LOBKOWITZglücklich Du? Fragst? Mich? Als Lobkowitz? Ich, als Lobkowitz, soll dir sagen, was du tun sollst? Halleluja! Ich will es dir sagen, als Lobkowitz. Wenn du nicht über den Anfang hinauskommst, musst du vor dem Anfang anfangen. Wie ist der Titel, wie nennst du dein Buch?
HERZL »Mein Leben«.
LOBKOWITZschüttelt den Kopf »Mein Leben«? Das soll ein Titel sein für einen potentiellen Bestseller? Das soll ein Titel sein für einen bedeutenden Kommentar? Schlomo, ich bin enttäuscht.
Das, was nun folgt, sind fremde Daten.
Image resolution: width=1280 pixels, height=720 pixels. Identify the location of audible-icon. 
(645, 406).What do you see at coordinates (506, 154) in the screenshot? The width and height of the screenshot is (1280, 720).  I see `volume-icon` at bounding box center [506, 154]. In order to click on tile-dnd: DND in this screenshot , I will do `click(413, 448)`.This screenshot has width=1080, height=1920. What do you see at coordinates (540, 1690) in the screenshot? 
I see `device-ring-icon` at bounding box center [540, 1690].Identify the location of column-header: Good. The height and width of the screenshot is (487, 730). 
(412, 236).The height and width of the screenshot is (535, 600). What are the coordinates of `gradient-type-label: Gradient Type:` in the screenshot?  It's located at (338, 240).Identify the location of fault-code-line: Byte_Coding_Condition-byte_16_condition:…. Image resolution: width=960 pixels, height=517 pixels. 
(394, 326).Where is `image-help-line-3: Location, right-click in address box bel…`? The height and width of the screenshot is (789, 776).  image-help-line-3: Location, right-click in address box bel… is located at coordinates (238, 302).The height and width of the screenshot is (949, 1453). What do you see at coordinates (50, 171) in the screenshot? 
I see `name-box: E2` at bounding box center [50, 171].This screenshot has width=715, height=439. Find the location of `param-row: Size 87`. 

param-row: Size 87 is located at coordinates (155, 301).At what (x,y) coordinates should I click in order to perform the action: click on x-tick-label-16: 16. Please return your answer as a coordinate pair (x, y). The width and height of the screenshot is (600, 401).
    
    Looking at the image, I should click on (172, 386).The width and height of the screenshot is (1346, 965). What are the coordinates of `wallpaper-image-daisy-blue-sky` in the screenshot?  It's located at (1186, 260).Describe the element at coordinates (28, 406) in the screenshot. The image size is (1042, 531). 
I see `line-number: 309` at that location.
Lass dir was anderes einfallen.
HERZL Wie wär’s mit »Meine Memoiren«?
Lobkowitz und Hitler schütteln den Kopf.
LOBKOWITZ Entsetzlich! »Meine Memoiren«! Frag dich selbst, Schlomo, würde deine Mutter ein Buch kaufen, das »Meine Memoiren« heißt?
HERZL Nein!
LOBKOWITZ Versuch’s noch mal!
HERZL Wie wär’s mit »Schlomo und die Detektive«? »Schlomo ohne Eigenschaften«. »Schlomo und Julia«. »Schlomo und Isolde«. »Warten auf Schlomo«. »Schlomo auf der Suche nach den verlorenen Schlomos«. »Schlomo und Frieden«. »Die letzten Tage der Schlomos«. »Ecce Schlomo«. Wie wär’s mit »Mein Kampf«?
LOBKOWITZ Das ist es!
Endlich nehmen sie Hitler zur Kenntnis. Eine fast unerträgliche Stille.
LOBKOWITZ Nu?
HITLER Ist dies Frau Merschmeyers Männerheim unter ihrer Metzgerei?
LOBKOWITZ Ja.
HERZL Hat Ihre Mutter Ihnen keine Manieren beigebracht?